Alain se rapproche soudain de Shana par la gauche en ajustant aussi sa vitesse.
— Tu vas nous protéger, pas vrai ?
— Je ferai de mon mieux, mais je ne suis pas infaillible.
— Alors, et pour ce qui est de sortir avec mon frère ?
La voix d’Émi est dynamique, son pas de côté presque dansant.
— J’ai déjà dit non.
— D’accord, mais si tu changes d’avis, viens me voir.
— Arrêtez de jacasser, on perd du temps !
L’intonation de Karl est agressive et son pas ne ralentit jamais.
Malgré mes différents hôtes, mes sentiments restent assez neutres.
Il m’est cependant agréable de voir le monde depuis les sens de Mizuki, Michel et Shana.
En fait, chaque personne m’apportent des sensations uniques, mais…
Ils sont ceux qui ont pour le moment mes préférences.
Doucement, Alain s’approche très près de Shana et chuchote alors qu’Émi s’éloigne vers Karl.
— Désolé pour ma sœur, elle n’est pas méchante, elle voulait être danseuse.
— Ne t’en fais pas, je l’ai bien compris.
— Tu sais, on n’a pas eu une enfance facile…

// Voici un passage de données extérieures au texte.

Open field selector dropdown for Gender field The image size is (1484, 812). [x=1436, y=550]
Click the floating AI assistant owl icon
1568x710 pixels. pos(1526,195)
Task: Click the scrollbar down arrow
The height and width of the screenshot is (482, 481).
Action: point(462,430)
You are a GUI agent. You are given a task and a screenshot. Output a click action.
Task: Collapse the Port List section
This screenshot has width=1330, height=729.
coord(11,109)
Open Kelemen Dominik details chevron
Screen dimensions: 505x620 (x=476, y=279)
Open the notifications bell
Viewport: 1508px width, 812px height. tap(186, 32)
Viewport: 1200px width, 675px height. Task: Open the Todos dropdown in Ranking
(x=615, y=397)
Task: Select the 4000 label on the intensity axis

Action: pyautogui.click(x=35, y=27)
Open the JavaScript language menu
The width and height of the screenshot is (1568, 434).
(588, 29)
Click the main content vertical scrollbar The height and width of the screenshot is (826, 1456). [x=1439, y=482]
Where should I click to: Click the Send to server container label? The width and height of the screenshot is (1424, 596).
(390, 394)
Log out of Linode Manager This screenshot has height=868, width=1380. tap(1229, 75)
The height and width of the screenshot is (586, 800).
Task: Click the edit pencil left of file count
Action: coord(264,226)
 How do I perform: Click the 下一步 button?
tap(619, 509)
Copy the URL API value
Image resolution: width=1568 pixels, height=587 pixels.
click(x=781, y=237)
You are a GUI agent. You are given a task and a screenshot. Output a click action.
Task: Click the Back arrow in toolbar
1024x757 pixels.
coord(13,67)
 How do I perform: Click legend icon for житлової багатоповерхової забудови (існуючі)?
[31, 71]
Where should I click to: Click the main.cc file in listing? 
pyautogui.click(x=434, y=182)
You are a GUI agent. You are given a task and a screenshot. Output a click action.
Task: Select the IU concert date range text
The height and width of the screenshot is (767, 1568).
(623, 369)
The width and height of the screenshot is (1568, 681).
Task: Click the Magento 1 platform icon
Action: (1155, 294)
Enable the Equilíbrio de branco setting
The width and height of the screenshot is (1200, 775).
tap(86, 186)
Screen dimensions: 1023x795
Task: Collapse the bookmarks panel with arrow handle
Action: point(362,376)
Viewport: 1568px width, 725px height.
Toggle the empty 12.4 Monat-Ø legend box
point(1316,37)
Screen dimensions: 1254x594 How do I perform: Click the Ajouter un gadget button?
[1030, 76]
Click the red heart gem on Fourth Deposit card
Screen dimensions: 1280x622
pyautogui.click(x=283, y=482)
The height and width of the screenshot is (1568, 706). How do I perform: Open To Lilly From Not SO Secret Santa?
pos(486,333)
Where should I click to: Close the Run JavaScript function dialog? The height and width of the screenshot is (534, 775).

Alain soupire lentement, ses épaules s’affaissent légèrement.
— Notre mère exerce une activité, disons… peu orthodoxe.
— Je comprends…
— Émi à souvent vu les activités de notre mère, du coup, elle s’est juré de trouver un mari riche.
— Ce n’est pas la solution, mais je ne critique pas.
— Moi, je compte devenir chercheur en histoire, pas sur le terrain par contre.
— J’avais compris.
— De ce que je sais de Karl, je crois que sa petite sœur souffre d’une maladie grave.
— Oui, je sais, Lili c’est le prénom qu’il répète parfois en dormant.
— Merci de te préoccuper de nous, malgré la fatigue des gardes successive.
Ses sensations s’effacent et mes perceptions se connectent aux sens de Michel.